Req: "dirty" words in Sanskrit

thompson at jlc.net thompson at jlc.net
Sun Nov 3 12:29:40 UTC 1996


>Bijoy Misra has a good point.  How do we know which expressions were felt
>to be "dirty" and therefore were either used or avoided in different
>contexts.

It is true that the task is not easy, especially in the case of Vedic, from
which we are separated by a few thousand years.  Admittedly the
distribution of the verb yabh- in Vedic doesn't prove anything, but it sure
is suggestive.

There is other evidence of taboo avoidance of sex [at least with animals]
in Vedic.  RV 10.86 depicts graphic sex between Indra's kapi' ["monkey"]
and IndrANI.  VERY graphic stuff, say, at verses 6-8.  What makes me think
that this topic might have been considered "dirty"?
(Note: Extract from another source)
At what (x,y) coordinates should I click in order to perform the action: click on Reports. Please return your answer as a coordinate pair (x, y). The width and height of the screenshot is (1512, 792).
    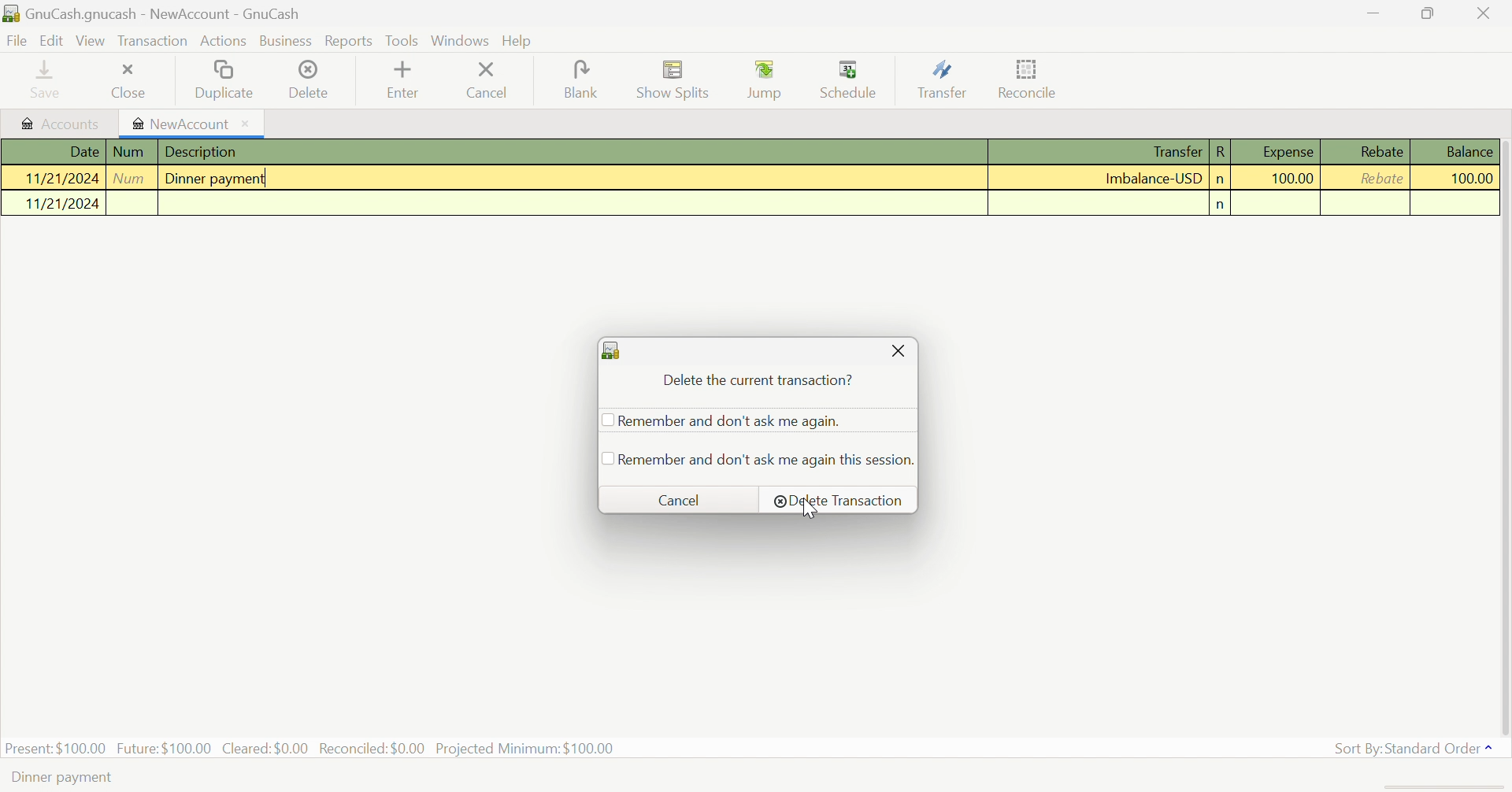
    Looking at the image, I should click on (349, 42).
Well, the verb adUduSat in stanza 5:

priyA' taSTA'ni me kapi'r       vya`ktA vi' adUduSat

"the monkey has *dirtied* my pretty little things"
[literally "well-made, nicely anointed"]

"To spoil, to defile, to dirty" seems like a reasonable gloss of the verb
duS- here.

Here it is, a fine Sunday morning in New England.  I should be in church,
instead of discussing Vedic bestiality!